We neglect the quality of our staff of life at our peril. Travel to countries that would be regarded as the poor cousins of international cuisine – I’m thinking of Germany, here – and just look at the attention paid to sourcing good bread.
Germans may be hooked on the heavy discount chains for a large element of their food shopping, but when it comes to their daily bread, they patronise the country’s excellent specialist, bespoke bakeries.
We used to have local bakeries like the Germans, until thirty years ago when the supermarkets started a bread price war to build their market share, and the bakeries were wiped out over the following twelve months. Industrially produced bread has become the norm in Ireland, a system that the great English baker Andrew Whitley believes “produces bread that more and more people cannot and should not eat”.

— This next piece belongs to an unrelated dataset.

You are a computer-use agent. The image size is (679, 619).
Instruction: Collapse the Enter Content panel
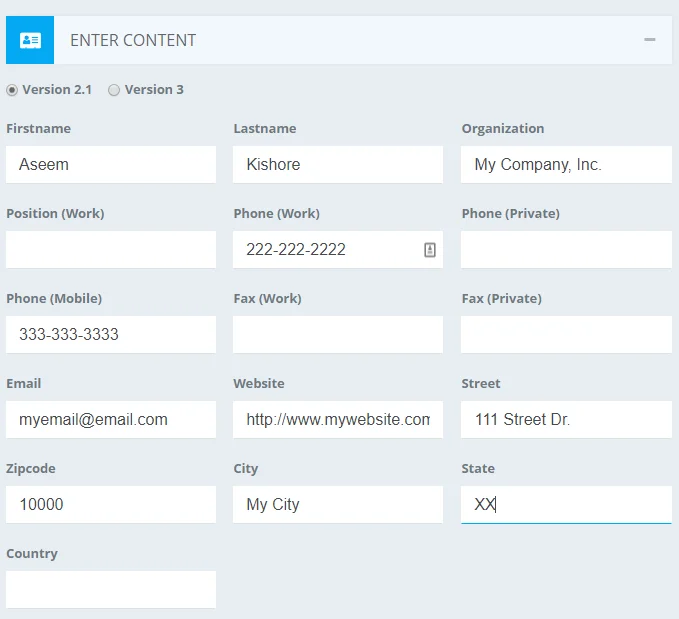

But now, the bakeries are coming back, and we should rejoice, for nothing is so pivotal to the good of our health as being able to get our hands on pure, unadulterated, healthful bread.
The renaissance was begun by Declan Ryan of Cork’s Arbutus Bakery, whose masterly sourdough loaves are amongst the great shining stars of modern Irish food. But others have been signing up to the bread crusade in recent times: Pascal Gillard and Sinead McGuire in Jinny’s Bakery in Leitrim; Soul Bakery of Nangor in Dublin; the Village Bakery in Terenure; Oldtown Hill Bakery in Kilkenny; Kerr’s Kitchen in Meath; The California Market Bakery in Newry; Blazing Salads Bakery in Dublin. All of these fine bakeries create the breads we need not just for epicurean pleasure, but also for the good of our health.
And to get a sense of the zestful passion of this new generation of bakers, you need only head down Pearse Street in Dublin to the corner of Grand Canal Quay, where Owen Doorly’s three-month-old bakery, Il Valentino, is already doing brisk business.
Mr Doorly spent 15 years in Italy working in the coffee business. Whilst there, he absorbed the pivotal role of bread – and bakeries – in Italian eating.
“In 25BC there were 329 artisan bakeries in Rome alone!”, he says. “In Italy, top quality food has to be the norm, and part of a daily routine. I’m not talking about fancy restaurants with squared plates and double-storey servings of 25 ingredients. I’m talking about simple food, healthy, alive, full of the nutrients we need, great food that isn’t a luxury”.
Making high-quality bread the very staple and backbone of our eating, rather than a luxury product with a high price tag, is Mr Doorly’s ambition.
“Bread isn’t a luxury, it shouldn’t be a luxury, it should be for everyday”, he says, But the state of our own daily bread has become so contaminated with artificial ingredients that Doorly had to go right back to square one in order to get the unadulterated flour he wanted to work with in order to make an unadulterated bread.
“The problem was ingredients”, he says, which has meant importing Italian-milled flour, and creating an Austrian-designed water purification system in order to restore to Dublin water the energy and purity needed for high-quality bread making.
“We turned Grand Canal water supply into Evain!” he jokes.
The result is a bakery – sited underground from the shop and the bright café on the first floor – that offers breads with a directness and focus of taste, and a complexity of texture and crust, that make you feel very good indeed.
Unlike muscular, powerfully-flavoured sourdoughs and weighty seed breads, these Italian breads are canvases that frame the ingredients you put in or on them, whether that is a dressing of olive oil, or a slather of butter on breakfast toast, or a panorma of tastes lavished on some crostini or bruschetta. The simple ham sandwich is transformed when placed between two slices of their country bread. They are a powerfully healthful halo made from flour, water, salt and fresh yeast, the simple staples of all bread, ennobled by talented Italian bakers.
Like all the best breads, Mr Doorly’s creations inspire not just admiration for their skilful execution, they also inspire respect for the very business of breadmaking itself. “The material simplicity of bread as food is constantly suggestive of its involvement in friendship, hope and transformation”, says Andrew Whitley. But that material simplicity is also of crucial involvement in our day to day health. The new bakers are at last offering us the true staff of life.